Les singes et les grands singes de l’Ancien Monde, dont l’humain, ont développé la trichromie, c’est-à-dire la capacité de percevoir les couleurs rouge, verte et bleue. Ces canaux de couleur indépendants proviennent de trois types distincts de cellules coniques dans les yeux. En revanche, les chiens n’ont que deux canaux de couleur pour le bleu et le jaune, ce qui les rend daltoniens (mais pas totalement daltoniens, c’est un mythe).
Cette caractéristique résulte de la duplication d’un gène, ce qui a donné naissance à trois gènes distincts, chacun codant pour un photorécepteur sensible à différentes longueurs d’onde : le bleu (courtes longueurs d’onde), le vert (longueurs d’onde moyennes) et le rouge (grandes longueurs d’onde). On pensait que le code génétique qui ordonne à la rétine de fabriquer ces cellules sensibles à la couleur était médié par certaines hormones produites par la thyroïde. Ce n’est pas le cas, explique Robert Johnston, professeur agrégé de biologie à l’université Johns Hopkins (États-Unis).
Johnston et ses collègues ont cultivé des rétines humaines dans une boîte de Petri. Ils ont découvert que les niveaux d’acide rétinoïque au cours du développement initial sont essentiels pour le développement et la différenciation des cellules coniques. Des niveaux élevés conduisent à une prédominance de cônes verts, tandis que des niveaux plus faibles conduisent à une prédominance de cônes rouges.
Image ci-contre : coupe d’une rétine humaine. Les lignes en pointillé représentent un cône vert en bleu et un cône rouge en rose. (Hadyniak/ Université Johns Hopkins)
Selon Johnston :
Ces organoïdes rétiniens nous ont permis pour la première fois d’étudier ce trait très spécifique à l’homme. Il s’agit d’une question essentielle sur ce qui fait de nous des êtres humains, sur ce qui nous rend différents.
En outre, les chercheurs ont cartographié les rapports entre les cônes rouges et verts dans 700 rétines humaines adultes, révélant de surprenantes variations qui n’affectent pas l’acuité visuelle. En d’autres termes, les personnes ayant une vision normale verront des couleurs légèrement différentes les unes des autres.
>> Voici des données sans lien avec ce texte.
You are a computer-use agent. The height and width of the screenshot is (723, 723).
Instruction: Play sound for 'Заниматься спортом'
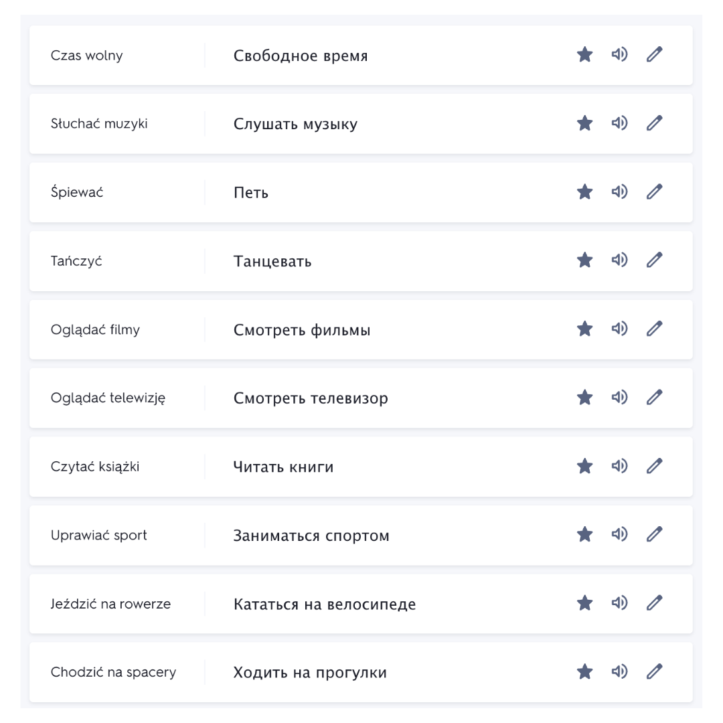619,534
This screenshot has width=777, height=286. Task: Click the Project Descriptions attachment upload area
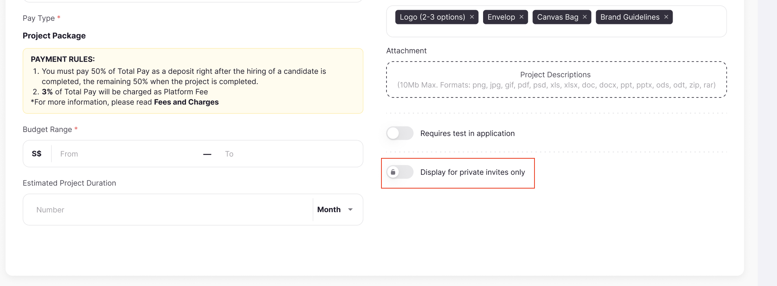click(x=556, y=79)
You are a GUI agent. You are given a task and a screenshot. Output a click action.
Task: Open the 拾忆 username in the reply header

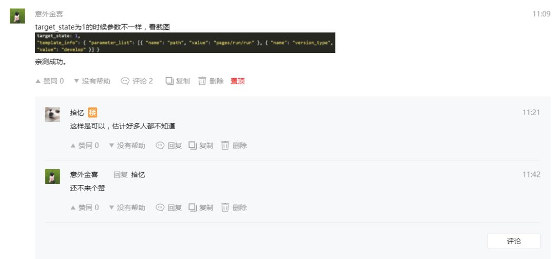click(138, 174)
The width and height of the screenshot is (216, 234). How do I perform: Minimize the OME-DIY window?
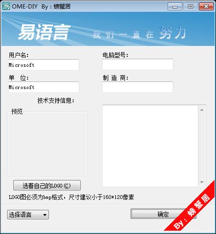coord(175,7)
Pour les chercheurs, si les mêmes rapports s’appliquaient aux cellules qui déterminent la longueur d’un bras humain, nous verrions alors des longueurs de bras « étonnamment différentes ».
Ces recherches permettent d’envisager de nouvelles possibilités pour comprendre la vision humaine, ainsi que le daltonisme, la perte de vision liée à l’âge et d’autres problèmes de santé affectant la vision.
L’étude publiée dans PLOS Biology : Retinoic acid signaling regulates spatiotemporal specification of human green and red cones et présentée sur le site de l’Université Johns Hopkins : Lab-grown retinas explain why people see colors dogs can’t.
Bonjour,
Je ne suis sur de bien comprendre ce passage : « les chiens […] ce qui les rend daltoniens (mais pas totalement daltoniens, c’est un mythe) ».
Les chiens sont ils daltoniens, ou pas ?
Merci.
Bonjour david,
Les chiens sont dichromates, ce qui signifie qu’ils voient principalement en bleu et en jaune. Ils ont une vision limitée du rouge et du vert. Mais, ils sont très sensibles aux nuances de bleu et de jaune. La croyance populaire selon laquelle les chiens voient le monde en noir et blanc est donc incorrecte, mais leur perception des couleurs est certainement différente de celle des humains.